PM’s ‘charity’ with a trumpet
The official Twitter handle of the Prime Minister’s Office has listed Narendra Modi’s acts of donation, including those towards sanitation workers, a day after questions were raised whether his gesture of washing sweepers’ feet at the Kumbh was just a photo-op.
Some critics felt that publicising one’s acts of charity was in questionable taste and underlined that the official gifts received by Modi that were auctioned to fund welfare measures, as mentioned in the list, were government property.
Five tweets were put out on @pmoindia citing donations amounting to more than Rs 100 crore and dating back to when Modi was Gujarat chief minister. The list begins with a Rs 21-lakh contribution to a fund for the welfare of sanitation workers involved in cleaning the Kumbh Mela venue.
On Tuesday, The Indian Express had reported that the sweepers’ whose feet Modi had washed last week were day labourers who wanted permanent jobs, a wage hike and sewer-cleaning machines.
Congress president Rahul Gandhi too alleged on Tuesday that Modi “lives for the camera” and that “once the cameras were shut, the Prime Minister did not even hear the problems of the sanitation staff”, a PTI report said.
The PMO list mentions how Modi had auctioned gifts received as Prime Minister and chief minister and donated the money for the Ganga clean-up mission and a girls’ education fund. It pegs the contributions from Modi’s personal savings at Rs 42 lakh.
MP Asaduddin Owaisi, who is associated with several charitable health and education institutions in Hyderabad, shrugged when asked about the use of personal charitable acts as a political statement.
Quoting the Gospel according to Saint Matthew, he told The Telegraph: “I was taught as a child that when you help someone your left hand shouldn’t know what the right hand does…. As a PM, he should publicise the jobs created and the capital expenditure on defence, which should have been raised.”

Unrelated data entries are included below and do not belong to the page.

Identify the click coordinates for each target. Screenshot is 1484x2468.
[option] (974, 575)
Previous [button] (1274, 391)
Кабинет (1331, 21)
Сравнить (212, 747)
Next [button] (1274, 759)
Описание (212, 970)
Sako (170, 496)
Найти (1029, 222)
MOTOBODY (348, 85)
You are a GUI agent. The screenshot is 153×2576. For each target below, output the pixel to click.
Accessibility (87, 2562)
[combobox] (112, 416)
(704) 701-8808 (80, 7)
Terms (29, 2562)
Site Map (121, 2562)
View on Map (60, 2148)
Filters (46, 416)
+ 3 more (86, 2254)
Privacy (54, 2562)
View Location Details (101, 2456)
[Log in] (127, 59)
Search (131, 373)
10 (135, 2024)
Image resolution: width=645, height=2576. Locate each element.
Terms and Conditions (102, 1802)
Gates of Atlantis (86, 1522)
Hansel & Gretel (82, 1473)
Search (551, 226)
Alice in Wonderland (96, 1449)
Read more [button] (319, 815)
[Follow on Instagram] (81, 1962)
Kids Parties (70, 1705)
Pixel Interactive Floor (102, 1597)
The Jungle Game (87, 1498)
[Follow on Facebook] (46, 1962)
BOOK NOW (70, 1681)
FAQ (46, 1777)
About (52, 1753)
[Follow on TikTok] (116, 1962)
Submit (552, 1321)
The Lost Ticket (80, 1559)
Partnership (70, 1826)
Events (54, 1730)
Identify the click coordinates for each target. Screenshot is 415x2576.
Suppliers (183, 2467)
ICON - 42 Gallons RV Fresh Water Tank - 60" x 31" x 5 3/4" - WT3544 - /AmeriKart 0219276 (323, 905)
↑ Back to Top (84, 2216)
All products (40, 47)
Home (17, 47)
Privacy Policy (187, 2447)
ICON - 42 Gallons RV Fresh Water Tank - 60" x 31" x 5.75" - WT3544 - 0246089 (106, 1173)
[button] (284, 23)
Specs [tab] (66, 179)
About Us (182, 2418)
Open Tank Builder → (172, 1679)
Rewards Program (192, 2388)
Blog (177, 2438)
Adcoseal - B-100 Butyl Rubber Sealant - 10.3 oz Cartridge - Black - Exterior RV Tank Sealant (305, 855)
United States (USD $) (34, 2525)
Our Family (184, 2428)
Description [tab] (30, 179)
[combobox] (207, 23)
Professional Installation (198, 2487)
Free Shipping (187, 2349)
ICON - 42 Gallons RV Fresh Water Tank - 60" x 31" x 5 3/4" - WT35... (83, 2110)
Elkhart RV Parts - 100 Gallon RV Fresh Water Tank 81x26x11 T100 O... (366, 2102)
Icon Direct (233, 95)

Matthew quotes Jesus: “Be careful not to practise your righteousness in front of others to be seen by them. If you do, you will have no reward from your Father in heaven. So when you give to the needy, do not announce it with trumpets, as the hypocrites do….”
Owaisi, president of the All India Majlis-e-Ittehadul Muslimeen, went on: “In any case, official gifts are government property. These are steps he (Modi) is taking before an election. It would have been better had he fulfilled his oath to the Constitution by showing urgency in stopping the lynching of Muslims and Dalits.”
How a politician in a position of authority discharges his duty is more important, and deserves more publicity, than his donations, Owaisi suggested.
“People vote for someone to discharge a duty. There is a huge role of money in Indian (politics), and electoral funding is now secret through electoral bonds. Rich MPs now focus on so-called charity by funding marriages or eye operations, and engage in publicity to show how compassionate and modest they are,” he said.
“Voters need not know about our charity. What we have done for our constituency, our attendance in Parliament and the questions we raise are what matter. What we must ask is, have the workers whose feet the Prime Minister washed stopped going inside gutters?”
Two part-time municipal sweepers hired by a private company to clean a sewer in Varanasi, Modi’s constituency, had died on Friday after climbing down a manhole, allegedly without gas masks or safety belts.
On February 24, Modi had taken a holy dip at the Sangam in Allahabad during the Ardh Kumbh and washed the feet of five municipal sweepers who kept the venue clean.